Während der Durchsuchung
- Sie müssen nichts zeigen, nichts erklären, nichts entsperren – auch keine Handys (Pin verweigern ist erlaubt; biometrische Entsperrung kann unter Umständen erzwungen werden – Geräte ausgeschaltet halten).
- Familienmitglieder über das Schweigerecht informieren.
- Eine Person Ihres Vertrauens darf hinzugezogen werden (§ 106 StPO).
- Notieren Sie selbst Uhrzeit, beteiligte Beamte, beschlagnahmte Gegenstände.
Nach der Durchsuchung
- Quittung über beschlagnahmte Gegenstände aushändigen lassen.
- Sofort Akteneinsicht durch Anwalt beantragen.
- Beschwerde gegen den Beschluss prüfen (§ 304 StPO) – wirksam u. a. bei unzureichendem Tatverdacht.
FAQ
Häufige Fragen
Darf die Polizei ohne Beschluss durchsuchen?
Nur bei Gefahr im Verzug (§ 105 Abs. 1 StPO). Das wird im Nachhinein häufig erfolgreich angegriffen – jede solche Durchsuchung sollten Sie protokollieren und dem Anwalt geben.
Muss ich den Pin meines Handys herausgeben?

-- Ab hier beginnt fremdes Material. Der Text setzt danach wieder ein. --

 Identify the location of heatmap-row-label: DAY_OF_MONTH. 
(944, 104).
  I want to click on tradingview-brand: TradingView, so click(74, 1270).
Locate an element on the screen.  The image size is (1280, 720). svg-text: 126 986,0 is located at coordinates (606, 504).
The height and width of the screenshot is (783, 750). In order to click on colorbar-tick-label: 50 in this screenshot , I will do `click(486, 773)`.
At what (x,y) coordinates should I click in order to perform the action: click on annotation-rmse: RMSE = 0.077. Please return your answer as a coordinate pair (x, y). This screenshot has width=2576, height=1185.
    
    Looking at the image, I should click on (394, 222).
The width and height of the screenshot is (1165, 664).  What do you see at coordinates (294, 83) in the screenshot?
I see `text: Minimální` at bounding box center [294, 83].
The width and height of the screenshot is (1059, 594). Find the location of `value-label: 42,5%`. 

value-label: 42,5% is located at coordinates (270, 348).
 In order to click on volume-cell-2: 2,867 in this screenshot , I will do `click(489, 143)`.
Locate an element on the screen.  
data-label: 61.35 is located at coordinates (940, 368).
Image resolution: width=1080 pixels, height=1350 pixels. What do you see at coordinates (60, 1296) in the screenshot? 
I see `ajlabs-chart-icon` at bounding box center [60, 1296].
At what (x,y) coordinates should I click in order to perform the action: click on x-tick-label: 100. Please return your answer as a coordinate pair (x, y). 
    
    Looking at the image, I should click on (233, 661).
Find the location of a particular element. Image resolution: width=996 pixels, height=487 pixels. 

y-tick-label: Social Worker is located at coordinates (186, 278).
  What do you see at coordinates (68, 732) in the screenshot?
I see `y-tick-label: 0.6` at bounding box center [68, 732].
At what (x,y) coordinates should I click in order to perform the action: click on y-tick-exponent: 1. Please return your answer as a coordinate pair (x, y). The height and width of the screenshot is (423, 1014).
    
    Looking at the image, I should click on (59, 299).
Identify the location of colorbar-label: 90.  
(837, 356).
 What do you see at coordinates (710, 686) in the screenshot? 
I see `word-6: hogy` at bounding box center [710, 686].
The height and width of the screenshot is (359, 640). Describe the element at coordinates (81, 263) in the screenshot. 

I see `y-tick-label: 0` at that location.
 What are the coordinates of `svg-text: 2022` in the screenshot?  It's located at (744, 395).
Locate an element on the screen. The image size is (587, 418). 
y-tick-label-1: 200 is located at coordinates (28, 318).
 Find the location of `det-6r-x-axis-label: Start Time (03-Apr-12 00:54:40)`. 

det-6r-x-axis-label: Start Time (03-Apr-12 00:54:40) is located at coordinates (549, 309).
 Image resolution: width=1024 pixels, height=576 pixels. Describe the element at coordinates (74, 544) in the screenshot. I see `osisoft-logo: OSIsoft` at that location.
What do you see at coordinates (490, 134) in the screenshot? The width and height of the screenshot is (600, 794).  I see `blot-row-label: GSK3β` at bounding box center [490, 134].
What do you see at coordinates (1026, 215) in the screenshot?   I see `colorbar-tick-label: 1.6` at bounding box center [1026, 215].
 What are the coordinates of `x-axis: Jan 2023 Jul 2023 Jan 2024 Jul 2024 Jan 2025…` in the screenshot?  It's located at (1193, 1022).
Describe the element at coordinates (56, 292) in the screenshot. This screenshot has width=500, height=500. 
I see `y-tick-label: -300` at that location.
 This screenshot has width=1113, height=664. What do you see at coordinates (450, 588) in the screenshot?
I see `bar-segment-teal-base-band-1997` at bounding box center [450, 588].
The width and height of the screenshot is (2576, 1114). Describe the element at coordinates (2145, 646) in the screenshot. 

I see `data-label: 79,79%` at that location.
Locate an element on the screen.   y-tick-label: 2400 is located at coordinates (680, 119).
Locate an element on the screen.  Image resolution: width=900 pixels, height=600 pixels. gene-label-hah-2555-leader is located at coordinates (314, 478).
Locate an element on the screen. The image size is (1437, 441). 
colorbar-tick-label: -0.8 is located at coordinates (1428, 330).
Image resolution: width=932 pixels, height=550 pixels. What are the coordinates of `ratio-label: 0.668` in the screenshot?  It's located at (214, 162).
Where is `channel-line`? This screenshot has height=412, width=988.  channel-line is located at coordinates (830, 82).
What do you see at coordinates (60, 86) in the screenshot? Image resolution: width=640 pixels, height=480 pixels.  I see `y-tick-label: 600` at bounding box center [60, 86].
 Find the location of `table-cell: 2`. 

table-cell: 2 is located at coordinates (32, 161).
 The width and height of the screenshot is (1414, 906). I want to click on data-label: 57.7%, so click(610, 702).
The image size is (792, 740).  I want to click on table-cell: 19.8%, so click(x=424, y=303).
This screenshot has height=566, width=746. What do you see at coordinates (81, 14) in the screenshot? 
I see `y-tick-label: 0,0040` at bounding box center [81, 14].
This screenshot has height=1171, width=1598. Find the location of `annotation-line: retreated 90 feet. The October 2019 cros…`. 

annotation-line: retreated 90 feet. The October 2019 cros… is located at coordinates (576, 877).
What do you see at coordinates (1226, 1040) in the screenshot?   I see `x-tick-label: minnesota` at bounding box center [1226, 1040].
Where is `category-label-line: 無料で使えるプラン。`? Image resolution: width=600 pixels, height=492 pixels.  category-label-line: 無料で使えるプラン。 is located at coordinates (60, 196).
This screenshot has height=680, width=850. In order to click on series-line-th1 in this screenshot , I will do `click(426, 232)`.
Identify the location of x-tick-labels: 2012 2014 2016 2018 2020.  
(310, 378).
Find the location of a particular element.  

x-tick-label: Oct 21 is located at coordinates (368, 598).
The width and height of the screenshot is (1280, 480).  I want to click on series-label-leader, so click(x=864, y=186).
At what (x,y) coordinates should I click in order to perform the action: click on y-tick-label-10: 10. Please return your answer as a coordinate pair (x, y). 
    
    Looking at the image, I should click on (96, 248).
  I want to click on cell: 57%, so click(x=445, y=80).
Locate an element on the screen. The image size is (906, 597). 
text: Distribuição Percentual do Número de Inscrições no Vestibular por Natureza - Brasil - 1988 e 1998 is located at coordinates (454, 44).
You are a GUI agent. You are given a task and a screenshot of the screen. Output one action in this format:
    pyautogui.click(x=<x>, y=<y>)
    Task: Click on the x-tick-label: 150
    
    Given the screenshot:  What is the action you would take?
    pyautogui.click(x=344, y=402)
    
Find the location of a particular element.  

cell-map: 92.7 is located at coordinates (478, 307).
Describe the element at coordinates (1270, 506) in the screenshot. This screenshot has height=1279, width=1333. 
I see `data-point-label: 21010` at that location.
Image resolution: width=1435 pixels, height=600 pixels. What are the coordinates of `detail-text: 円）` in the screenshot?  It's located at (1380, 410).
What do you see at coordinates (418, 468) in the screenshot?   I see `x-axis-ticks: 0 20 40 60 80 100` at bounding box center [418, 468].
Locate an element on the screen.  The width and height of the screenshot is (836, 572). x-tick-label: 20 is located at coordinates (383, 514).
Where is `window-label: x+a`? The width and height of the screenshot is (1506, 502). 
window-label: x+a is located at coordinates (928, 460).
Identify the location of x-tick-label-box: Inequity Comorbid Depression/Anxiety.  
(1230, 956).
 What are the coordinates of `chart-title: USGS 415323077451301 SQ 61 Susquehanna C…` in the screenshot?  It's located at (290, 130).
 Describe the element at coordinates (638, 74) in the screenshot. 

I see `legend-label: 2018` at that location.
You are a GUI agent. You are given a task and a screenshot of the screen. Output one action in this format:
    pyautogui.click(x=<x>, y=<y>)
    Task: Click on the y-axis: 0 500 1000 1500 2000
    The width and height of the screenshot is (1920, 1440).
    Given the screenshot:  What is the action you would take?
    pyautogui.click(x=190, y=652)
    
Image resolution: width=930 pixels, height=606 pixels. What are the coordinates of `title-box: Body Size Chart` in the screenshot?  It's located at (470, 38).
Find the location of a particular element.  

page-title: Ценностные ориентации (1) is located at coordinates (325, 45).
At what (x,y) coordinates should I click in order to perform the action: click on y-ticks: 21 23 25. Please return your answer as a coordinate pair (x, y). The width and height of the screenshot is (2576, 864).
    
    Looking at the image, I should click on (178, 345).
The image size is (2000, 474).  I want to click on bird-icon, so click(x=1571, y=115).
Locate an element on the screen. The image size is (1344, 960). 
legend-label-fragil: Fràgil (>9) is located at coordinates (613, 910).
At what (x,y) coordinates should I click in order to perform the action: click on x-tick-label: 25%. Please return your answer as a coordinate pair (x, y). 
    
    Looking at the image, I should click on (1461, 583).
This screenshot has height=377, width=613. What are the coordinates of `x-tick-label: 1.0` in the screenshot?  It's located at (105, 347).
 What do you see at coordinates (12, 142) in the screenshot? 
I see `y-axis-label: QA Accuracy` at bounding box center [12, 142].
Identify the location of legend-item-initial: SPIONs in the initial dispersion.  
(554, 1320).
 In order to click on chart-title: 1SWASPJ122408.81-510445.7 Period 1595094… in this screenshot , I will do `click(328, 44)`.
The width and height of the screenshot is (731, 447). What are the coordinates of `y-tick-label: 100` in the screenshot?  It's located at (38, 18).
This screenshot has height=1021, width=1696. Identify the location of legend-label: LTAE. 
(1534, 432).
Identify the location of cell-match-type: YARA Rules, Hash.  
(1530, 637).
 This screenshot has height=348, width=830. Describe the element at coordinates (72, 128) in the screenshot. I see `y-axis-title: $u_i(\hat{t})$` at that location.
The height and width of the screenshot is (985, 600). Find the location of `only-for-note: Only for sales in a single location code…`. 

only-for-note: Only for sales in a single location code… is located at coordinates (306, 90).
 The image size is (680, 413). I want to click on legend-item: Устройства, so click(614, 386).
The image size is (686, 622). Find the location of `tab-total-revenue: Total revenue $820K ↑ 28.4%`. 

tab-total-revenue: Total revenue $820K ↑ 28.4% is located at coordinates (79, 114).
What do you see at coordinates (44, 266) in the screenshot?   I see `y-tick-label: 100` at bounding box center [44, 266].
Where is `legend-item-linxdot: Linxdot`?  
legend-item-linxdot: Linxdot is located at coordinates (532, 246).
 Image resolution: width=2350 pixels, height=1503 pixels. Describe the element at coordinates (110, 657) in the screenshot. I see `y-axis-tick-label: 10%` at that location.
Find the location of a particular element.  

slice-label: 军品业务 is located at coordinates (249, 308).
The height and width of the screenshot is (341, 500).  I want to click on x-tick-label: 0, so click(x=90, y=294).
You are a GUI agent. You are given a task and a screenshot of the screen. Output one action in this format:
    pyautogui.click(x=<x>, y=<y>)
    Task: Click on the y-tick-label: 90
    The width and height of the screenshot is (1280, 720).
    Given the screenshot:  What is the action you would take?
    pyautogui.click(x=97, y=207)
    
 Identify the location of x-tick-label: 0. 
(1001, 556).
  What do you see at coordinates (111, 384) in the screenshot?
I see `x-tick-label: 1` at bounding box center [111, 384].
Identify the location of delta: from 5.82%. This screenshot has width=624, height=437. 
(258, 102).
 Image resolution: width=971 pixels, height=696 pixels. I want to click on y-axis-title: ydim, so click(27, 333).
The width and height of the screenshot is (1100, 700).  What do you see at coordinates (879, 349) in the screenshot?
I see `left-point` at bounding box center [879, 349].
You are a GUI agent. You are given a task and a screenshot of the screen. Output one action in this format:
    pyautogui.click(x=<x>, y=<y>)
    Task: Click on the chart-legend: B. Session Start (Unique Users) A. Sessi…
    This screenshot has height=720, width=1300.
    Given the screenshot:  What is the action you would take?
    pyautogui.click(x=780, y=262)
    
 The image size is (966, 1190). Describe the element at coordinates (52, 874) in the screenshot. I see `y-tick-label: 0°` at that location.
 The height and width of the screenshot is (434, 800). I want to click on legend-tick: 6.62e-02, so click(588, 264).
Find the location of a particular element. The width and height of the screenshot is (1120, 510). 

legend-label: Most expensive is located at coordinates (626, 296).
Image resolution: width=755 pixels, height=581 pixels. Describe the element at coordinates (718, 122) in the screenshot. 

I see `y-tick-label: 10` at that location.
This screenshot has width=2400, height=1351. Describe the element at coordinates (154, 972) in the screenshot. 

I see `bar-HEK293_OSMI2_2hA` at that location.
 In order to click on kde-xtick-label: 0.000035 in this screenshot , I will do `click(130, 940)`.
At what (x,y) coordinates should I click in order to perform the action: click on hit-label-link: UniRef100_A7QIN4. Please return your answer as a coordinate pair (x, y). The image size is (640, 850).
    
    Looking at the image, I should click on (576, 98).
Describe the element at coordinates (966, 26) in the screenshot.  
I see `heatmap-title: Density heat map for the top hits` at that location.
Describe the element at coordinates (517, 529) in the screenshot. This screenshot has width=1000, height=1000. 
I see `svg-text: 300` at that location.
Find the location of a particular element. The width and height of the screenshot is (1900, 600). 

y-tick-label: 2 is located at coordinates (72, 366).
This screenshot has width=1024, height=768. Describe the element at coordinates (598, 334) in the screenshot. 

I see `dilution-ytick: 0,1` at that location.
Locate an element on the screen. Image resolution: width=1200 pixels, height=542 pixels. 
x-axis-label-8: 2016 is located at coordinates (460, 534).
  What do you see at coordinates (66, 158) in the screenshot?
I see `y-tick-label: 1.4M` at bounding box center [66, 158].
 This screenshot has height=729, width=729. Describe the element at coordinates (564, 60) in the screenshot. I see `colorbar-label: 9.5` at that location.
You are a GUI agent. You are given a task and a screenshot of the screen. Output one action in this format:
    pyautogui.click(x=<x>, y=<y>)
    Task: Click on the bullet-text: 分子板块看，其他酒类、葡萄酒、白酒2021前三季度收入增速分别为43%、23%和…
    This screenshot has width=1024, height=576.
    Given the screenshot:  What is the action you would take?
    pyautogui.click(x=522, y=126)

Nein. Beschuldigte sind nicht verpflichtet, Passwörter herauszugeben (§ 136 StPO – Schweigerecht). Bei biometrischer Entsperrung (Face/Touch ID) ist die Rechtslage strittig; sicherer: Gerät ausschalten.
Was passiert mit beschlagnahmten Geräten?
Sie werden ausgewertet, das dauert in der Regel mehrere Monate. Über Anwalt kann ein Antrag auf Herausgabe oder Kopie gestellt werden.